Student honored for unwavering commitment to Israel

Naveh is no longer in touch with her childhood playmate. But perhaps that friendship was a precursor of what Naveh will accomplish.

The senior at U.C. Berkeley is the 20th recipient of the Haas-Koshland Award of the Jewish Community Endowment Fund. The fund of the S.F.-based Jewish Community Federation is intended to honor a recent college graduate from an area university who shows a strong commitment to Israel.

A Piedmont High School graduate, Naveh is an English major with a minor in Public Policy and Hebrew. She is in the honors thesis program, and in addition to her thesis on the novels of Charlotte Bronte, she wants to examine comparative terrorist rhetoric. The second one, she considers a "lifelong project," as she intends to compare Israeli and Palestinian textbooks and speeches.

Naveh, whose parents are Israeli, grew up speaking Hebrew. She was raised in the United States, but has returned to Israel often with her family. Though she has not yet studied Arabic, she plans to, possibly when she is in Israel next year.

The fund offers enough of a stipend to allow Naveh the opportunity to volunteer her efforts. She plans to live in Jerusalem and divide her time between the foreign ministry and the United Nations High Commissioner for Refugees, the office that handles claims of Palestinian refugees seeking asylum in Israel.

Naveh doesn't yet know what she'll be doing in the foreign ministry. "I want real Israel policy experience, and to do something that really supports Israel."

And she wants to work for the UNHCR because "at the same time, I need to familiarize myself with the issues and concerns on the other side. My heart is with Israel, but if I'm ever going to be an advocate for Israel, I need to be familiar with the concerns of refugees."

When asked whether she was afraid to live in Israel next year if the violence continues, Naveh answered, "I'm fatalistic about it. There are calculated risks I'm not going take, and certain areas I wouldn't hang out in, but Israelis live with it, so I'll live with it."

After her year in Israel, Naveh hopes to go to graduate school in New York, and pursue a joint degree in law and public policy. Whether she will return to Israel after that remains unclear.

"I hope to determine where I'll be most effective for Israel," she said. "Whether that's in Israel or America, I don't know, but that's what I hope to discern in the next few years."

Naveh said that as an advocate for Israel, she hopes some day to help bring peace to the Middle East, ending the Israeli-Palestinian conflict.

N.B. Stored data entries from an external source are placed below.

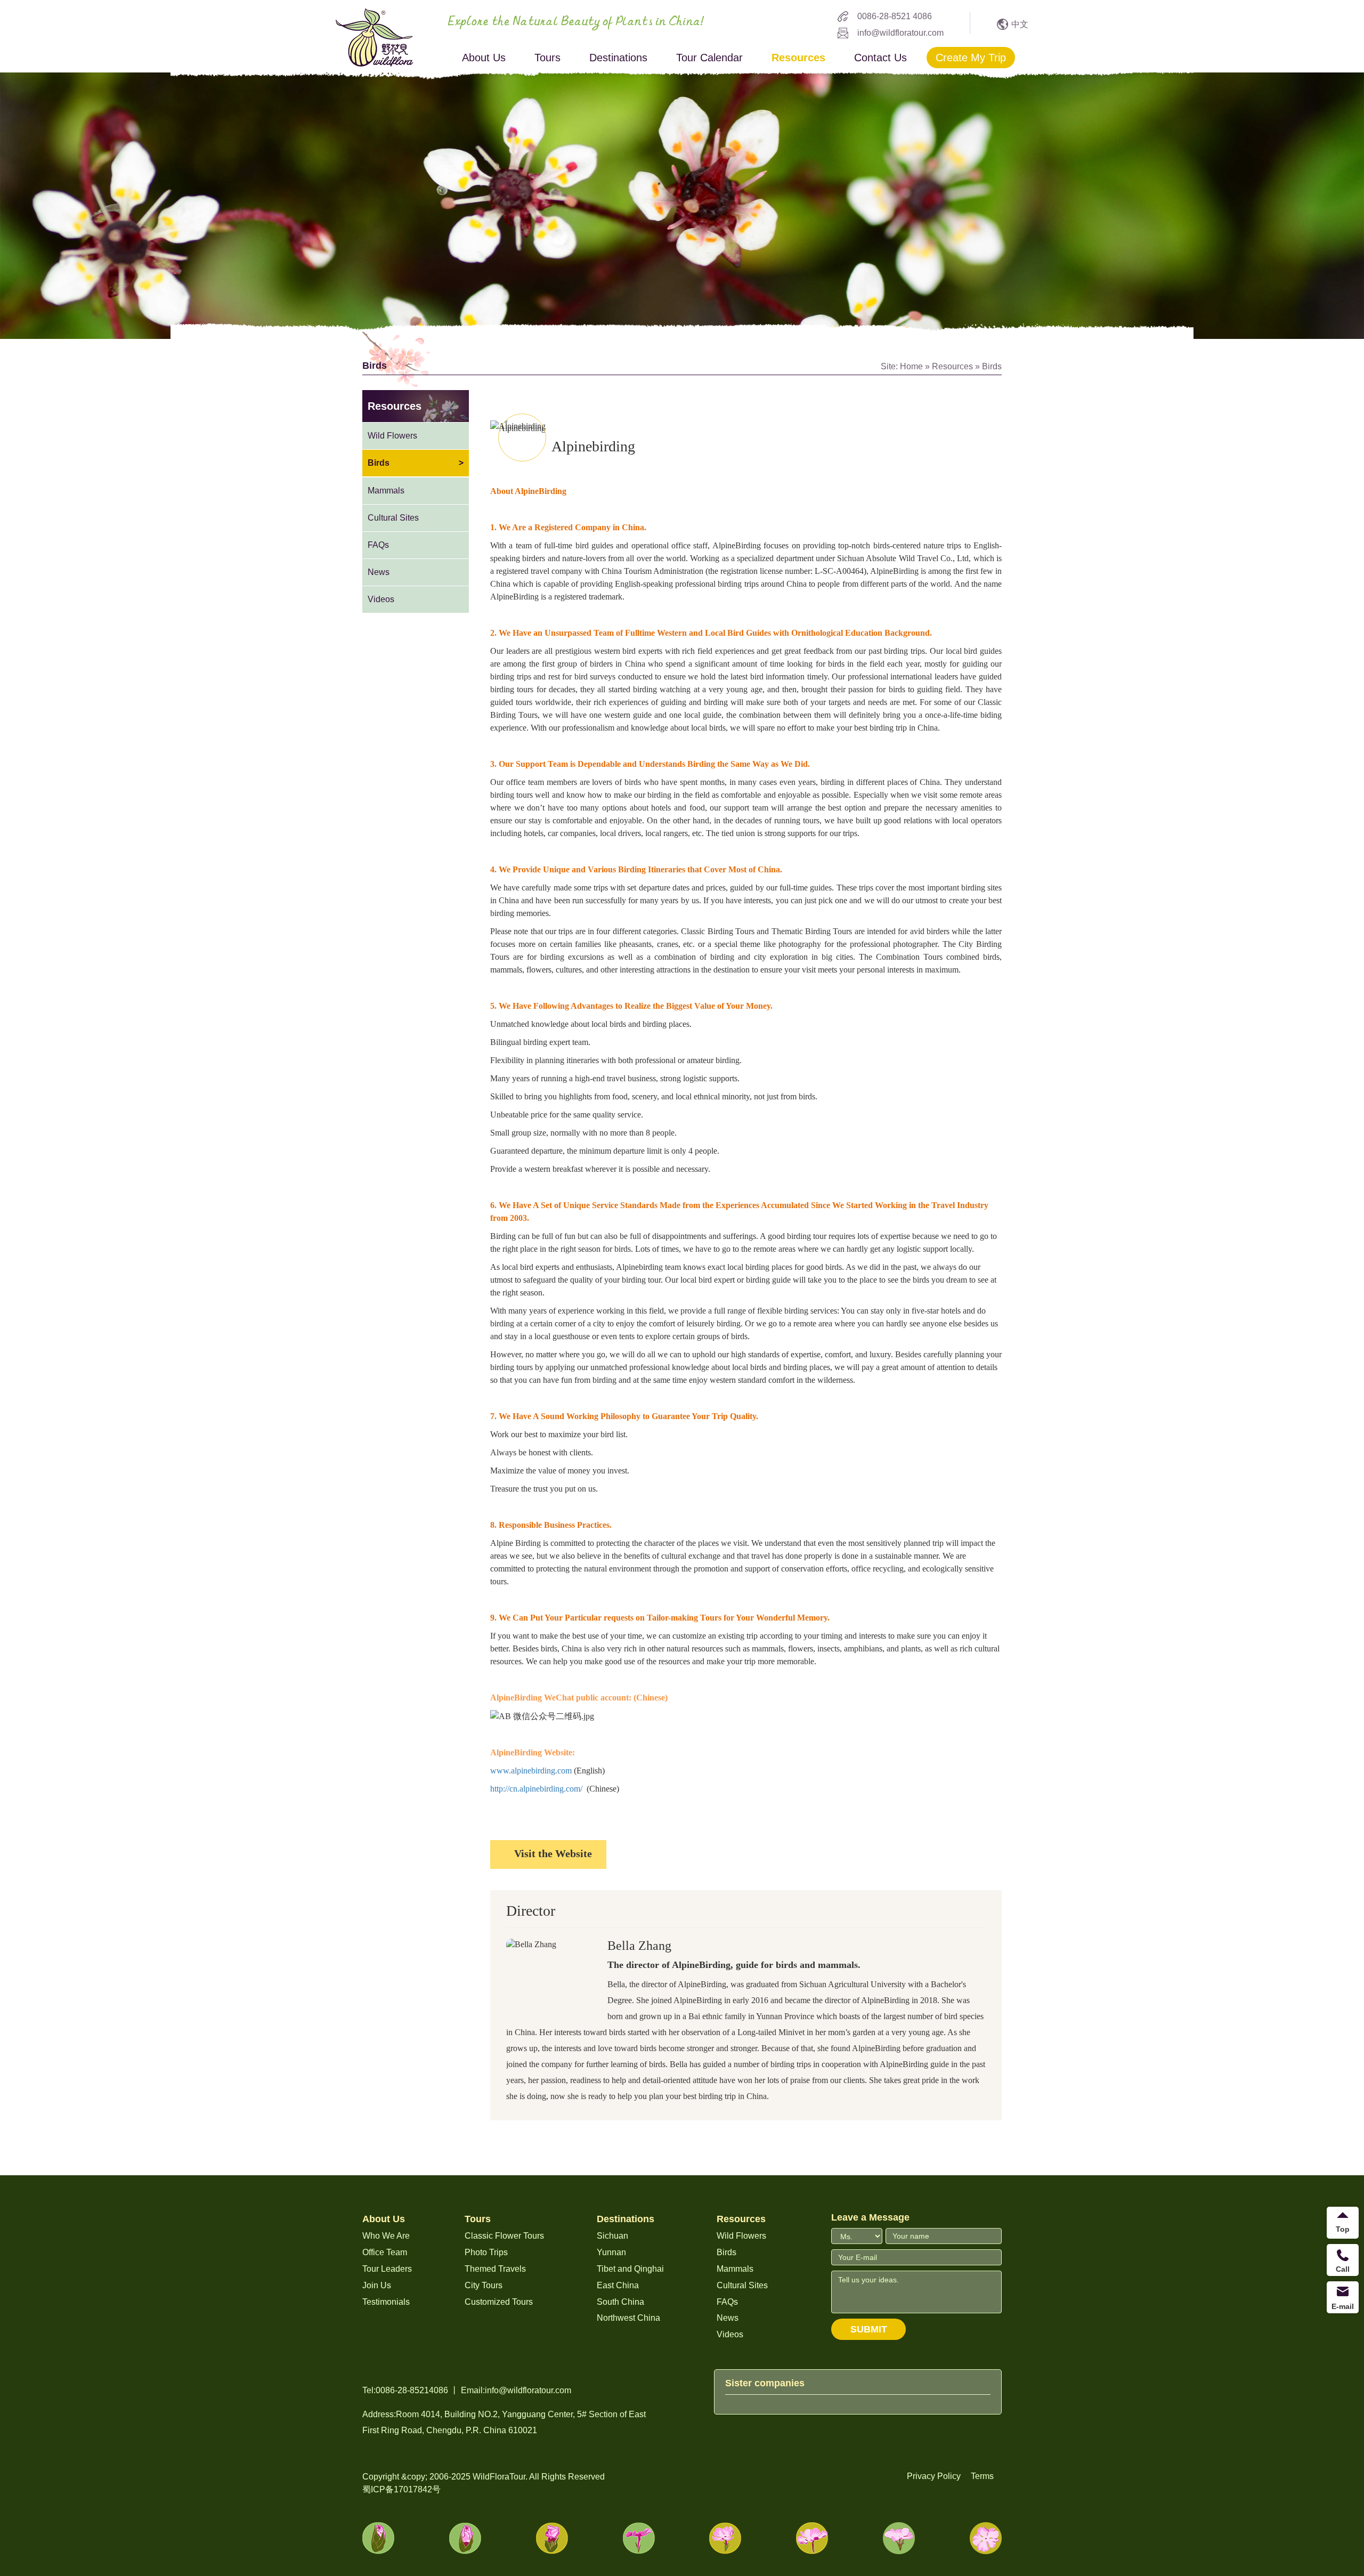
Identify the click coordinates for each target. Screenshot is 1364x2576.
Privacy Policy (934, 2476)
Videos (381, 599)
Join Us (376, 2285)
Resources (798, 57)
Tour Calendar (709, 57)
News (378, 572)
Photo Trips (486, 2252)
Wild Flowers (392, 435)
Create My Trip (971, 57)
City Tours (483, 2285)
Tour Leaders (387, 2268)
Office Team (384, 2252)
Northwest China (628, 2317)
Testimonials (386, 2301)
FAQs (378, 544)
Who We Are (386, 2235)
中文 (1019, 24)
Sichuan (612, 2235)
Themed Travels (495, 2268)
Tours (547, 57)
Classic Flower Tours (504, 2235)
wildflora (374, 37)
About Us (484, 57)
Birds (992, 366)
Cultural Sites (393, 517)
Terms (982, 2476)
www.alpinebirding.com (531, 1770)
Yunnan (611, 2252)
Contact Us (880, 57)
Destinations (618, 57)
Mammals (386, 490)
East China (618, 2285)
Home (911, 366)
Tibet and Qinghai (630, 2268)
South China (620, 2301)
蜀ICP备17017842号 (401, 2489)
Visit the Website (553, 1853)
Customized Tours (499, 2301)
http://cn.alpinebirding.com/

Living conditions in the territories — as well as throughout the Arab world — need to be improved, she said. And "until democracy is introduced at a fundamental level, they're not going to stop killing each other or killing Israelis."

Until "there's fundamental change, and their lives are improved and there's some kind of democracy, I don't think there will be a change," she said, "no matter what Israel does, whether it withdraws or not, or whether the Palestinians have a state or not."

While Naveh believes a Palestinian state is inevitable, she said it is up to the Palestinian leadership, as well as the people themselves, to take some responsibility in improving their situation.